Sonoma Puzzle/Sculpture

George Hart

I spent a few days with George Miller in Sonoma, CA, in August 2009.  We thought it would be fun to work together with some of my software and some of his hardware to whip up a new puzzle/sculpture design. Since George has a laser-cutter, we were able to design this, fabricate the parts, and assermble it, all in half a day. Above is the final result, which, for lack of a more creative name, I am calling Sonoma.  It consists of twelve foam parts and twelve acrylic spheres, all arranged with an icosahedral structure.  The nice two-tone effect comes about because the foam is a darker blue on the laser-cut edges.

This is the design for each of the identical twelve parts. They touch each other only at their tips.

I was there in part to give a talk at the Sonoma Valley Museum of Art, where George had co-curated an exhibit
 that included some of my work.

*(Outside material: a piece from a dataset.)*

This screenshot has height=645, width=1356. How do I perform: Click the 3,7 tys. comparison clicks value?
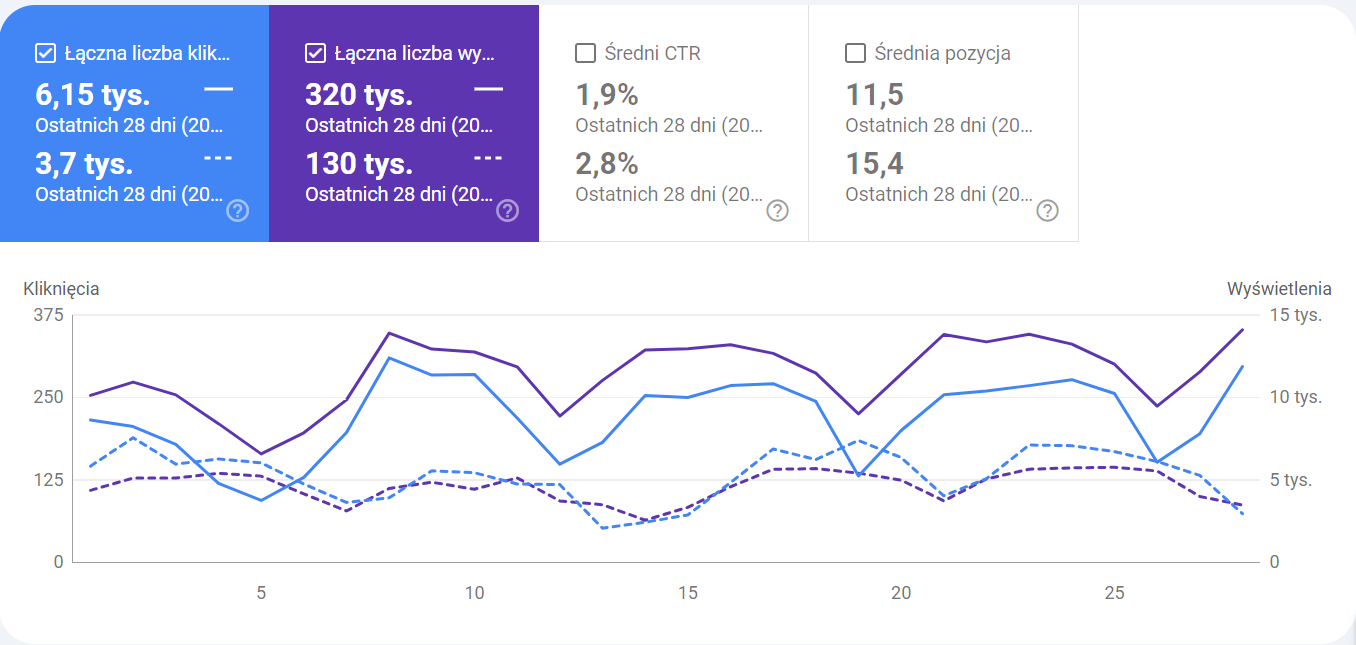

A large version of Frabjous that George laser-cut was used on the poster.

Above is a computer-rendering of the design.  Maybe it looks easy to you, but it is quite a knot to put together.

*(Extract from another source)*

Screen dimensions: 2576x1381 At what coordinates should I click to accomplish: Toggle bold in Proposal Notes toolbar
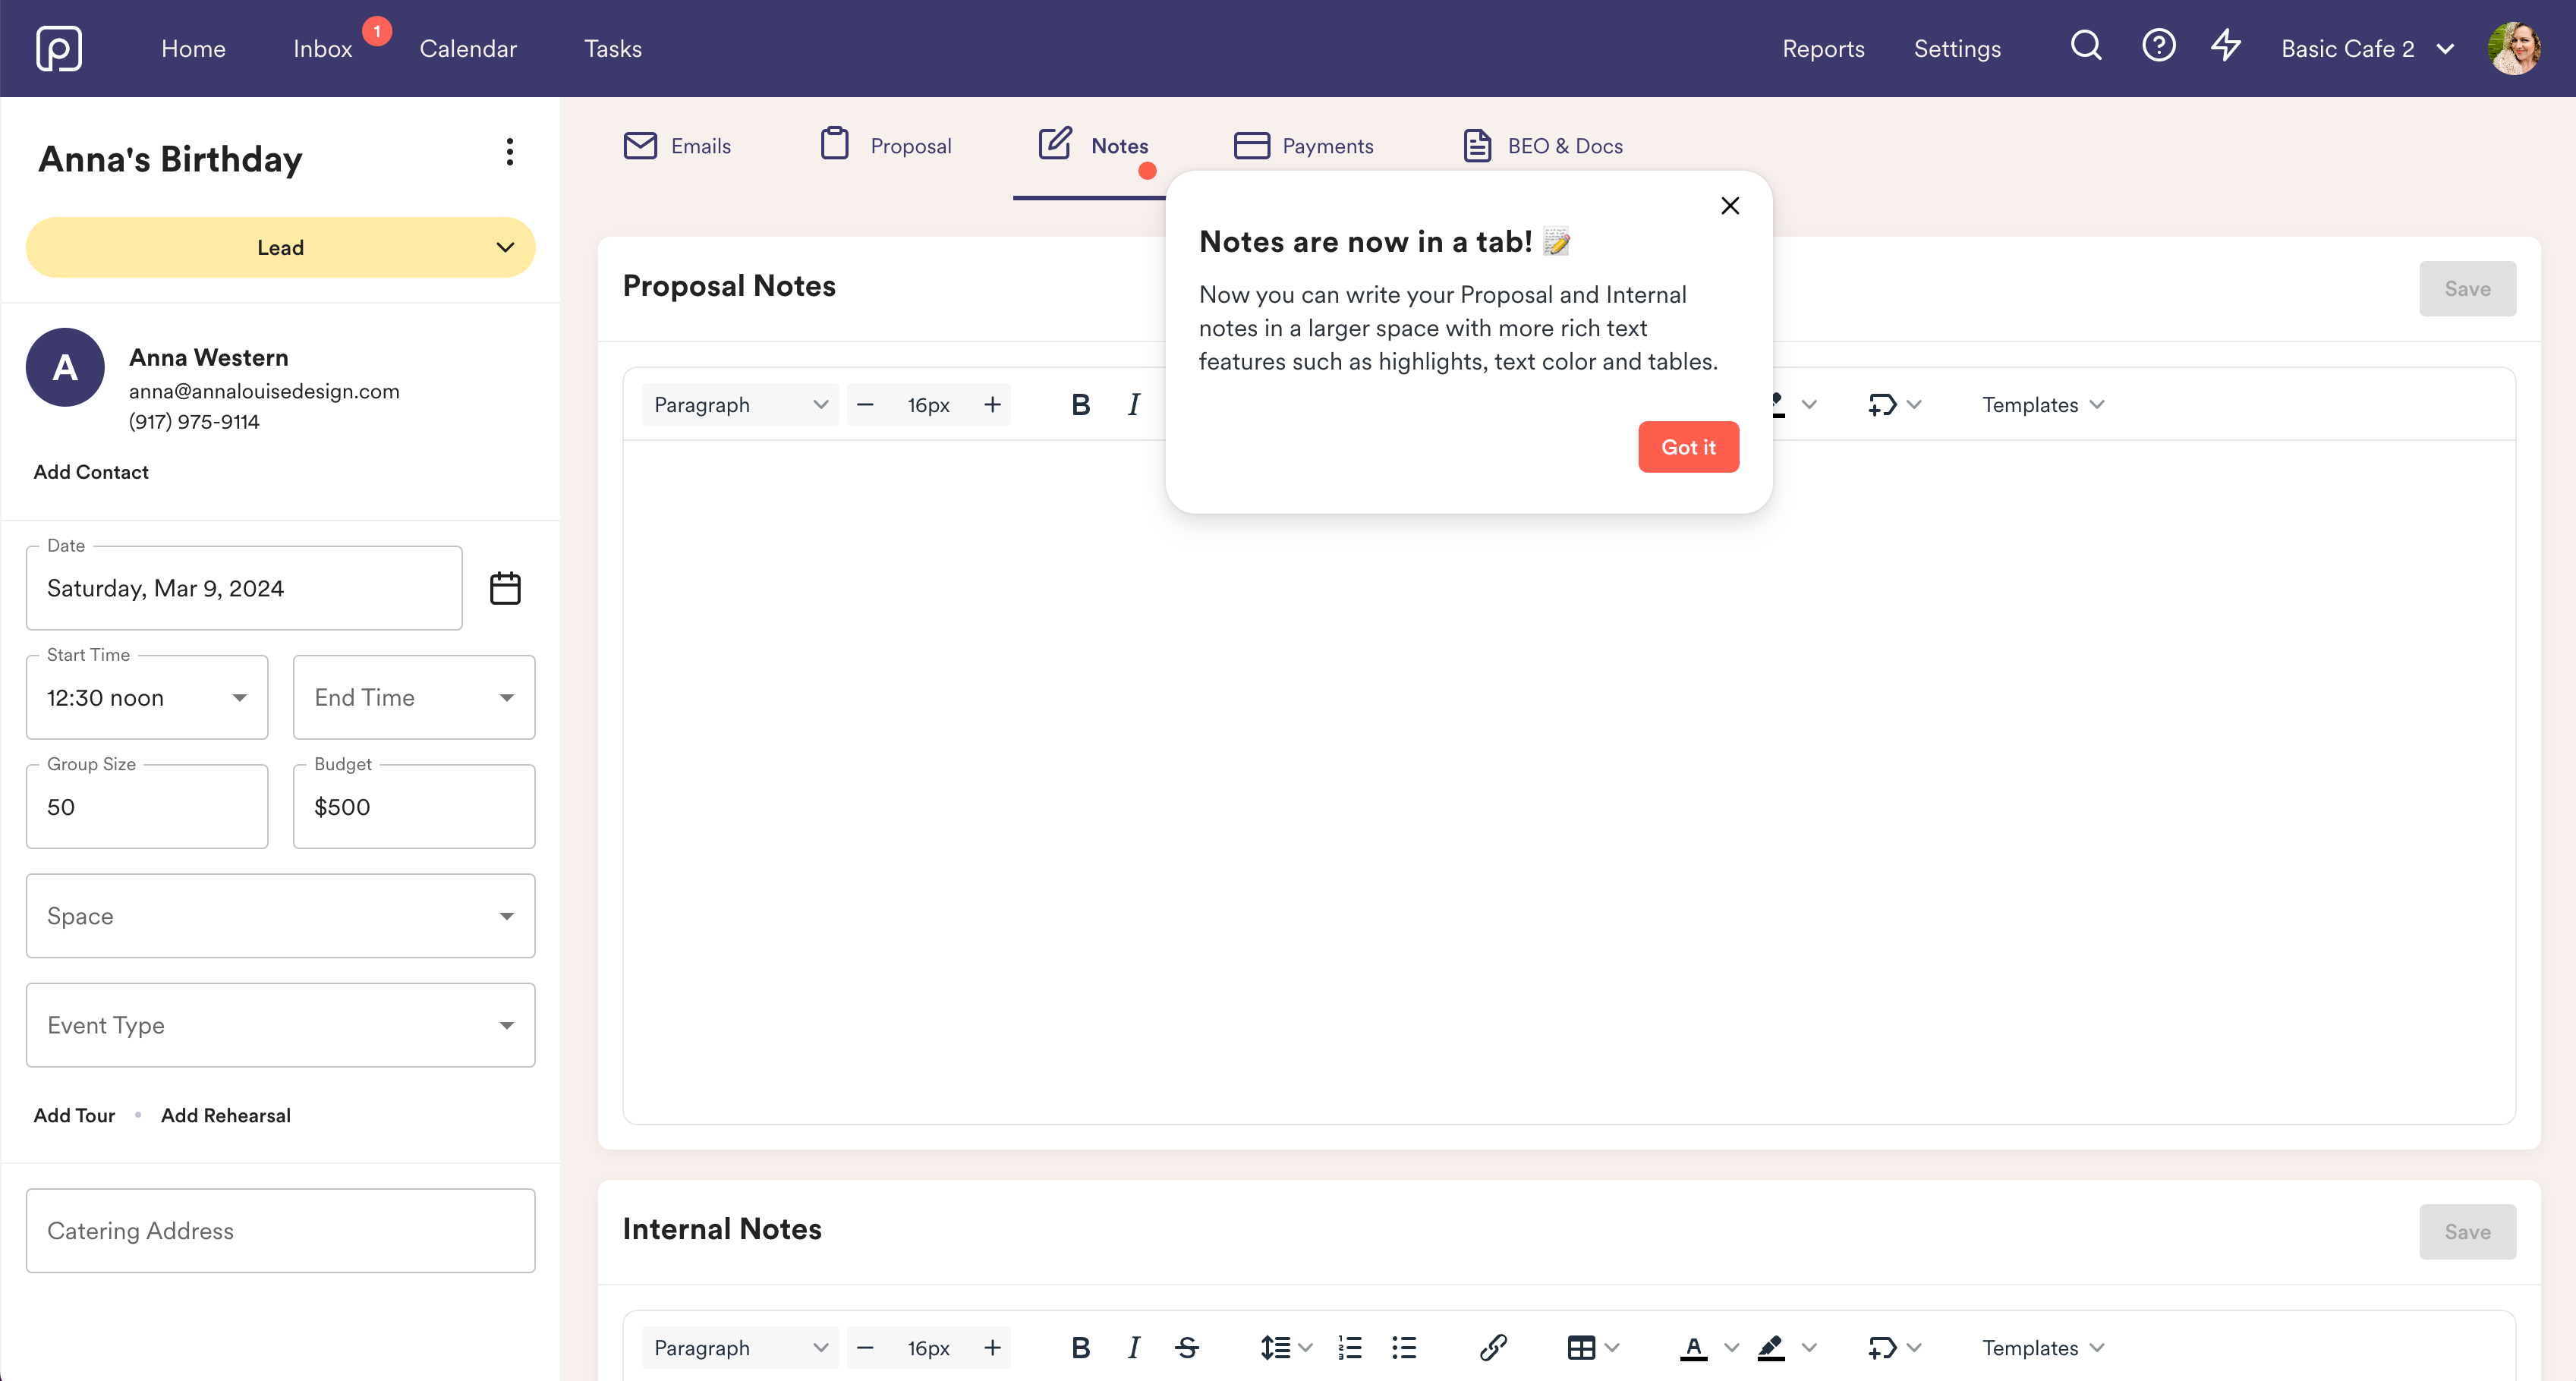[1080, 405]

Here I am starting on it.  Stan Isaacs is visiting too and is great with puzzles.

It took a lot of wriggling (and a secret paper cup technique) for us to get all the overs and unders
properly worked out.  (You can also see a hint of George Miller at left in this image.)

It's a type of design that falls completely apart unless the last piece is in place to lock everything together.

To hold it together securely as a sculpture, I superglued acrylic balls into the five-fold joints.
When complete, I donated Sonoma to the Museum to auction off as a fundraiser.  It
is now in the collection of Bret Seligman, who I also thank for taking these photos.
And a big thank you to George Miller for hosting me and initiating all this excellent fun.